No debate acadêmico e público sobre o tema a transferência do conhecimento para a clínica não é um assunto propriamente recente. Embora ultimamente, a transferência do conhecimento para a clínica, tenha ganho notoriedade, os investigadores têm sido confrontados com desafios complexos, desde o desenho até a utilização dos resultados dos seus estudos, o que não possibilita a sua apropriação pela práxis (Cardoso et al., 2020; Cardoso et al., 2021). Nem também pelos estudantes de enfermagem, dado que 87% não usa os resultados da investigação na clínica e referem que a não utilização da evidência disponível relaciona-se com conhecimento insuficiente sobre a utilização da investigação (Ertug, & Önal, 2014).
Observamos no discurso dos participantes que há um hiato entre a teoria e a prática na tomada de decisão clínica. Este achado encontra eco na voz dos autores que reclamam uma rutura paradigmática com esta visão de um vazio entre dois mundos (teórico e prático). Para tal torna-se necessário promover a reflexão sobre as práticas, os “modos de fazer” e as consequências da atividade, usando o conhecimento baseado na investigação, para a tomada de decisão (Baixinho, & Costa, 2019). Para tal, acredita-se que os docentes não só devem instruir os estudantes, mas também criar oportunidades de participação em investigação (Ertug, & Önal, 2014, Loura et al., 2020).
Face à análise do conteúdo deste FG podemos referir que o envolvimento dos estudantes em projetos de transferência para a clínica pode auxiliar na resolução do problema. Não só pela aprendizagem de como transferir conhecimento para a clínica, mas também pelo papel futuro que, estes recém-licenciados, podem ter nas suas equipas, na divulgação das suas aprendizagens e na criação de oportunidades para o debate/reflexão sobre o uso e transferência da evidência.
Como os próprios estudantes percecionam o envolvimento no projeto e a aprendizagem de como usar a evidência tem impactos na melhoria dos cuidados e no desenvolvimento de outras competências transversais. O que reforça as recomendações dos autores para uma articulação ativa entre as instituições académicas e as clinicas criando oportunidades de trabalho colaborativo que possam beneficiar o desenvolvimento do estudante e simultaneamente contribuir para a melhoria das práticas (AlThiga, Mohidin, Park, & Tekian, 2017; Cardoso et al., 2020; Cardoso et al., 2021).

== Dados fornecidos ==
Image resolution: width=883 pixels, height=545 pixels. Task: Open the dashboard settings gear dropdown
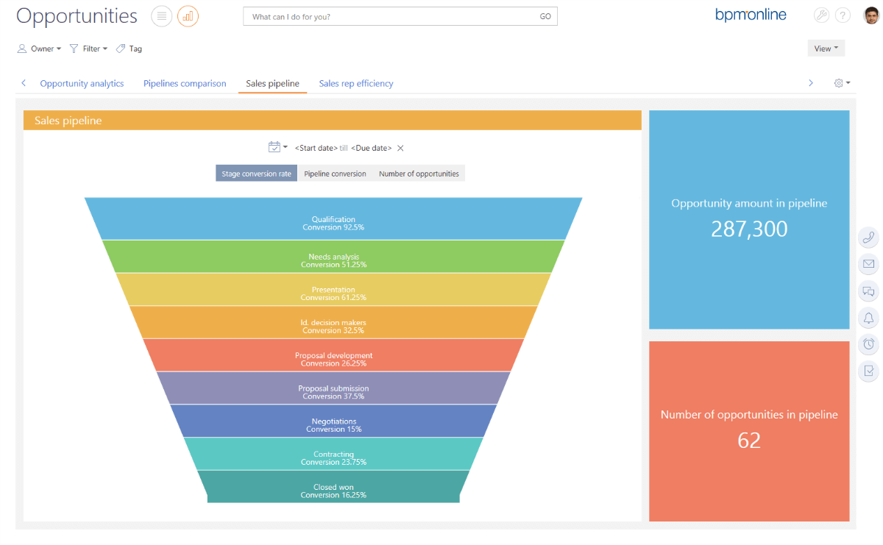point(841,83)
* * *
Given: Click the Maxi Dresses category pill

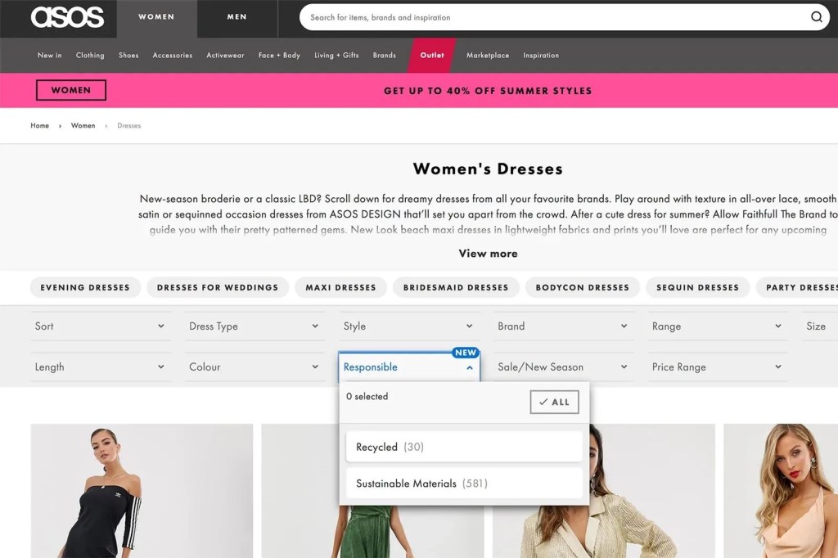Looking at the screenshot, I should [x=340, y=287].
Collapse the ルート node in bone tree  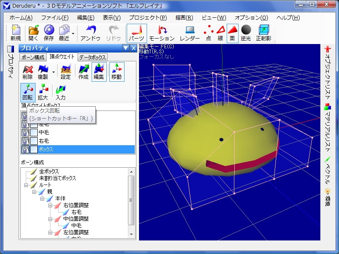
==
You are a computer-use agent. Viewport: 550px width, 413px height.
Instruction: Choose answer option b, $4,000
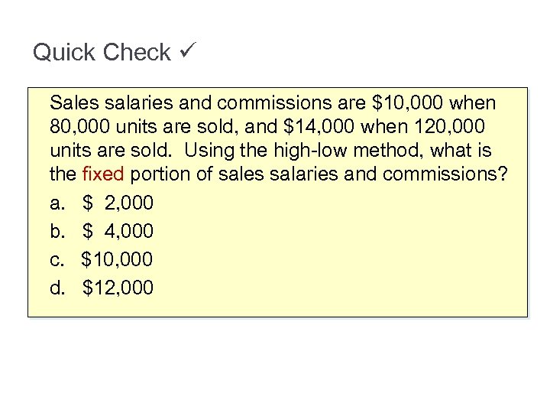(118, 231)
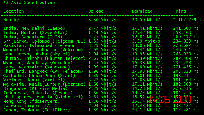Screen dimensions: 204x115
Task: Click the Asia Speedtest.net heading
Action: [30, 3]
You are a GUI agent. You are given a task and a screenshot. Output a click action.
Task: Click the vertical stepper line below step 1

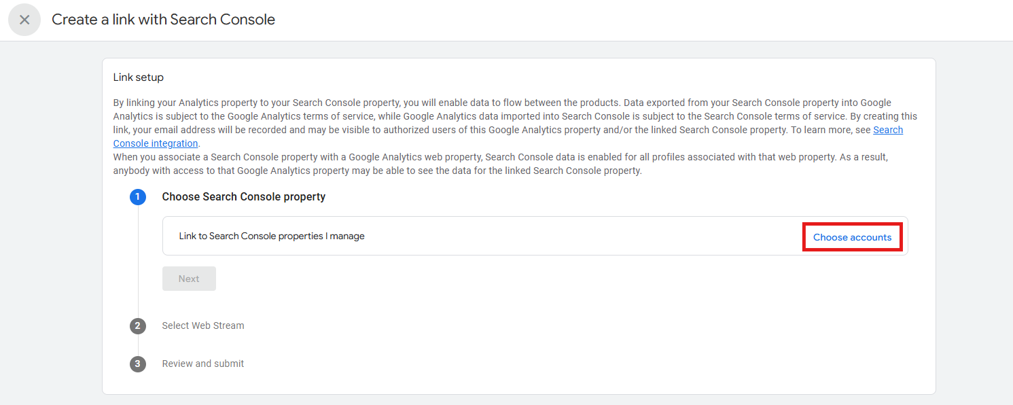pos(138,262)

== Exercícios a realizar ==
- 1) Responda às perguntas sobre o excerto acerca da transferência do conhecimento para a clínica:
(a) Que percentagem de estudantes de enfermagem não usa os resultados da investigação na clínica?
(b) Além de instruir os estudantes, o que devem fazer os docentes?
(c) Entre que instituições se recomenda uma articulação ativa?
- 2) Prossiga o excerto sobre a transferência do conhecimento para a clínica a partir do ponto em que termina.
Os dados não têm qualquer relação com o excerto.

== Respostas escritas ==
- 1)
(a) 87%.
(b) Criar oportunidades de participação em investigação.
(c) Entre as instituições académicas e as clínicas.

- 2)
Uma última nota, nesta discussão, para ressalvar o espírito critico e reflexivo que estão explícitos em algumas narrativas dos participantes e que se estende à recomendação para a manutenção do projeto e para a participação dos estudantes no mesmo.
5 Conclusões
Os resultados deste estudo permitem compreender os contributos do envolvimento dos estudantes em projetos de transferência do conhecimento para a clínica. Emergem na análise de conteúdo categorias: Pertencer, Usar evidência, Melhorar Cuidados e Desenvolver competências. A categoria com maior expressão é usar evidência, com 114 das 190 unidades de registo obtidas no Focus Group.
Face aos resultados recomenda-se que nos ensinos clínicos os estudantes tenham oportunidade de utilizar os resultados de investigação e que aprendam a transferi-los para os settings clínicos. Cremos que esta será uma competência core para os profissionais de saúde do futuro, com impacto na melhoria dos cuidados e na sustentabilidade dos sistemas de saúde.
A limitação do estudo prende-se com o método e com a possível influência da interação do grupo na resposta individual. Recomenda-se que estudos futuros recorram à entrevista individual, em profundidade, para uma maior compreensão do ‘Pertencer’ nas oportunidades de ‘Aprender evidência’.